Thanks for visiting today!      

Tuesday, January 10, 2017

Author Pseudonyms

Just some of my thoughts today--

Thinking about the use of a pseudonym for my writing.  I know some say that it is better to use just one identity, rather than confuse readers.  I know an author who used a name for her early books, which were successful.  Then when she had a change of life philosophy, and started writing spiritually themed fiction, she used another name.  Most readers love both venues, and don't realize that it is the same author.  I have also heard, more than once, about an author's gender being a deterrent to their work, so they chose a pseudonym of a different gender to release their work under.  This obviously makes it difficult for personal appearances at book signings!  
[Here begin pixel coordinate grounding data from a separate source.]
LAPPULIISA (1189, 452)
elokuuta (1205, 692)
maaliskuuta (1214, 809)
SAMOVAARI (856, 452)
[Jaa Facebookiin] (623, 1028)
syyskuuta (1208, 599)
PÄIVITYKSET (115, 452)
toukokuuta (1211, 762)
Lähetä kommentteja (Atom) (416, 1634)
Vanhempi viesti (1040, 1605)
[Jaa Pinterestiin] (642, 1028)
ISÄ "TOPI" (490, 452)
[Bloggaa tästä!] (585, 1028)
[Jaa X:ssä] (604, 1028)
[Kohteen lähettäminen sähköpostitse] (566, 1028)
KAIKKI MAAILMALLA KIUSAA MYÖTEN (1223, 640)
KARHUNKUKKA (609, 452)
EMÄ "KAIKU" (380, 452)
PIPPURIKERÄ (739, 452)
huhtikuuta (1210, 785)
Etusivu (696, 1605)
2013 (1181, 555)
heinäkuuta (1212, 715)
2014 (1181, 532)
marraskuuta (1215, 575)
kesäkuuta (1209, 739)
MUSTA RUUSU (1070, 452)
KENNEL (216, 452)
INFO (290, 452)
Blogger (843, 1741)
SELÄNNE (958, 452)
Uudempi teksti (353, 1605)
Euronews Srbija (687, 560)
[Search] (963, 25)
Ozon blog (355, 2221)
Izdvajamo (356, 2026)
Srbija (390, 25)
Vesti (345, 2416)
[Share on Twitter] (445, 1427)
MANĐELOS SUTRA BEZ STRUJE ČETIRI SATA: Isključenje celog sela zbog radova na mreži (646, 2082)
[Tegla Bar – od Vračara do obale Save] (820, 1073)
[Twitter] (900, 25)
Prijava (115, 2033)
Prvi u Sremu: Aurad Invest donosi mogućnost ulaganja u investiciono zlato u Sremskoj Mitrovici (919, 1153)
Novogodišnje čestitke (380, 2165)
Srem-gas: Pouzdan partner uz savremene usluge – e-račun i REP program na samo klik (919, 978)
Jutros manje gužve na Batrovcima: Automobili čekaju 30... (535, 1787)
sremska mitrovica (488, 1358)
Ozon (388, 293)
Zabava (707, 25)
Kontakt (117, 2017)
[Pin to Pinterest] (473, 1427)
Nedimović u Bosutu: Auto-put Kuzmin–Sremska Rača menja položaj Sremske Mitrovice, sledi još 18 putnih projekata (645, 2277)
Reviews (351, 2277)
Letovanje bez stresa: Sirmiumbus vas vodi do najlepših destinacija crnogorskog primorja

Some might wonder about the pseudonym I use for some of my crafting.  The double word name, Abigail Jayne, that I have used since 2009, spurs my creativity.  It is my way of allowing myself be more creative by 'coloring outside of the lines'.

It also spurs me to be more than I think that I am.  It keeps me in remembrance of two people whom I admire.   I  love the story of Abigail from the Bible.  She was an extremely brave and wise woman, performing incredibly, especially for the time in which she lived. You can read the story for yourself, and watch this woman perform well outside of her cultural norm.  Inspiring to me!

The second name, Jayne, is representative of another woman that I admire, a contemporary one.  This woman is a writer that has not published anything yet.  She has had stories, even whole books, in her head from childhood and will eventually get them in print.  She inspires the writer in me to keep on keeping-on and get it done!  

So, as to using a pseudonym, I really don't know if it will translate over from my crafting to my writing.  I like the idea, but  . . . we will see.